WHAT IS EXPECTED: List each line of the material that contains the string "width", and treat capital and small letters as different.

RECORDS PROVIDED:

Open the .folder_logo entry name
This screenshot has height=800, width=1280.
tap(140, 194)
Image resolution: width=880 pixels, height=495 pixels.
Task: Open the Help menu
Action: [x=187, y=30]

PROBLEM SOLUTION:
This screenshot has height=800, width=1280.
Image resolution: width=880 pixels, height=495 pixels.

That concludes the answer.